Assignment = Rewrite the records below, changing every "image size" to "screen size" and leaving everything else the same.

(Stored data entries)
_ _ _ _ _
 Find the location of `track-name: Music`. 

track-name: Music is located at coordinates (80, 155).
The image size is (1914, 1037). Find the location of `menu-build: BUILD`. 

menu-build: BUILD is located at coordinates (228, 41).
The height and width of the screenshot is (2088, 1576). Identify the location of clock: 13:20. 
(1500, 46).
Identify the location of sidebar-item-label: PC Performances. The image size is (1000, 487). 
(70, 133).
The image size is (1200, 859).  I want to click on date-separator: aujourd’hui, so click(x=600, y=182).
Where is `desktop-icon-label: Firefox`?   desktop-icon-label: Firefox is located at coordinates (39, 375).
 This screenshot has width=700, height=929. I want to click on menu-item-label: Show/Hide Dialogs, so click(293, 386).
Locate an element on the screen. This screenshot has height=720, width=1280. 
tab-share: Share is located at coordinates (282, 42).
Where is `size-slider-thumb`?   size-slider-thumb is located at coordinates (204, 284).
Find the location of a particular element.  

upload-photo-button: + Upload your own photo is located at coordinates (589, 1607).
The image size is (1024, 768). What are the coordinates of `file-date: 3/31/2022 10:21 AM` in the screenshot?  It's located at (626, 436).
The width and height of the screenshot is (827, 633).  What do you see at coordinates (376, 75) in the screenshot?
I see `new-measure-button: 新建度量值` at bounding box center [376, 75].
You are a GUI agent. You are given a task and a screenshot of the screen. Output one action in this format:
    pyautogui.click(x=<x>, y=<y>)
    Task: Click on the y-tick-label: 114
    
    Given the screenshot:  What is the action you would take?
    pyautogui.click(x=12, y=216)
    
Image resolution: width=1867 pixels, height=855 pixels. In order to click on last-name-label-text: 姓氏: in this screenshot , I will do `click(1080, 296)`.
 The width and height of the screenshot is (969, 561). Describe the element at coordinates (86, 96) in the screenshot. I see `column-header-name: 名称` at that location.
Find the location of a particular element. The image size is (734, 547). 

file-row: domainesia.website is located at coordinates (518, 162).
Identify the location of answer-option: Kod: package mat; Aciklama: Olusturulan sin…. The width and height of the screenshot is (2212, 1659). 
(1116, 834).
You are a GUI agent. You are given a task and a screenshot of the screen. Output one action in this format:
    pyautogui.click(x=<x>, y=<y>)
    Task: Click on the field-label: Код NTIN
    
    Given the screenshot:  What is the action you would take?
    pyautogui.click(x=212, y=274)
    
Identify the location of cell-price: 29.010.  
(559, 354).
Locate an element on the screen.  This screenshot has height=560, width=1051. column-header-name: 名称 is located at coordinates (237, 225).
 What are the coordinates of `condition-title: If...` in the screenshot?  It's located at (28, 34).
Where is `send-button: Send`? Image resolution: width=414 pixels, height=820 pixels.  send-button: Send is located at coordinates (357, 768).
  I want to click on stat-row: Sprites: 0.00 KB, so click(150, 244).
_ _ _ _ _
Solution =
 Find the location of `track-name: Music`. 

track-name: Music is located at coordinates (80, 155).
The screen size is (1914, 1037). Find the location of `menu-build: BUILD`. 

menu-build: BUILD is located at coordinates (228, 41).
The height and width of the screenshot is (2088, 1576). Identify the location of clock: 13:20. 
(1500, 46).
Identify the location of sidebar-item-label: PC Performances. The screen size is (1000, 487). 
(70, 133).
The screen size is (1200, 859).  I want to click on date-separator: aujourd’hui, so click(x=600, y=182).
Where is `desktop-icon-label: Firefox`?   desktop-icon-label: Firefox is located at coordinates (39, 375).
 This screenshot has width=700, height=929. I want to click on menu-item-label: Show/Hide Dialogs, so click(293, 386).
Locate an element on the screen. This screenshot has height=720, width=1280. 
tab-share: Share is located at coordinates (282, 42).
Where is `size-slider-thumb`?   size-slider-thumb is located at coordinates (204, 284).
Find the location of a particular element.  

upload-photo-button: + Upload your own photo is located at coordinates (589, 1607).
The screen size is (1024, 768). What are the coordinates of `file-date: 3/31/2022 10:21 AM` in the screenshot?  It's located at (626, 436).
The width and height of the screenshot is (827, 633).  What do you see at coordinates (376, 75) in the screenshot?
I see `new-measure-button: 新建度量值` at bounding box center [376, 75].
You are a GUI agent. You are given a task and a screenshot of the screen. Output one action in this format:
    pyautogui.click(x=<x>, y=<y>)
    Task: Click on the y-tick-label: 114
    
    Given the screenshot:  What is the action you would take?
    pyautogui.click(x=12, y=216)
    
Image resolution: width=1867 pixels, height=855 pixels. In order to click on last-name-label-text: 姓氏: in this screenshot , I will do `click(1080, 296)`.
 The width and height of the screenshot is (969, 561). Describe the element at coordinates (86, 96) in the screenshot. I see `column-header-name: 名称` at that location.
Find the location of a particular element. The screen size is (734, 547). 

file-row: domainesia.website is located at coordinates (518, 162).
Identify the location of answer-option: Kod: package mat; Aciklama: Olusturulan sin…. The width and height of the screenshot is (2212, 1659). 
(1116, 834).
You are a GUI agent. You are given a task and a screenshot of the screen. Output one action in this format:
    pyautogui.click(x=<x>, y=<y>)
    Task: Click on the field-label: Код NTIN
    
    Given the screenshot:  What is the action you would take?
    pyautogui.click(x=212, y=274)
    
Identify the location of cell-price: 29.010.  
(559, 354).
Locate an element on the screen.  This screenshot has height=560, width=1051. column-header-name: 名称 is located at coordinates (237, 225).
 What are the coordinates of `condition-title: If...` in the screenshot?  It's located at (28, 34).
Where is `send-button: Send`? Image resolution: width=414 pixels, height=820 pixels.  send-button: Send is located at coordinates (357, 768).
  I want to click on stat-row: Sprites: 0.00 KB, so click(150, 244).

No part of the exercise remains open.